This Week in Cinema, I Learned… Jan 1-6 2024

Written by Cameron Geiser


Welcome to This Week in Cinema, a yearlong film criticism project wherein I will be watching a new film that I haven't seen every single day.

There will be a few exceptions. I have allowed myself one rewatch of a previously seen film every month, for sanity's sake. Most months will have a general theme that I've organized the film selections around, though June and July will function as the same overarching theme of “Summer Films”, and all that entails. January's theme is a mashup of Arthouse Catch-up and Wintertime Joy. As someone who is affected by the lack of sunlight each winter, most films will be essentially “Film Homework” in that I should have gotten around to some of these films before now, but as they say, c'est la vie. As for the Wintertime Joy, some films were purely selected to give me that sweet serotonin straight to the dome amid wintry nights that begin at 5:30 pm. 

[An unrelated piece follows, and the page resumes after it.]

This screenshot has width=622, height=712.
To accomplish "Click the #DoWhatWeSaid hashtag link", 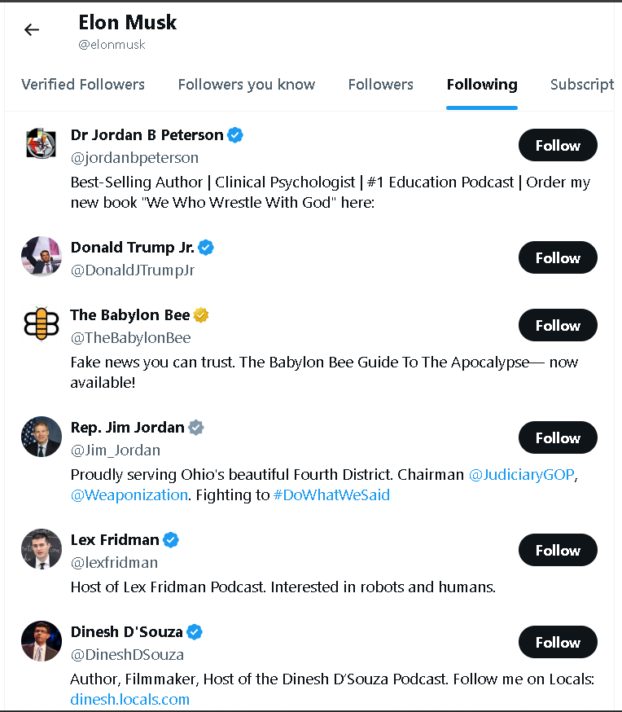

Also, I intend to answer the question of what I learned each week from this project. With this first week, I must say that the initial lesson was more of a reminder of the depth and breadth of the medium that is Cinema. Across the globe, there is no better medium for human expression in my opinion, from Charlie Chaplin to Shintaro Katsu anything is possible in the dreamscape of filmmaking. Without further ado, let's begin with the first film of the year from Mel Brooks.


January 1st
Life Stinks (1991)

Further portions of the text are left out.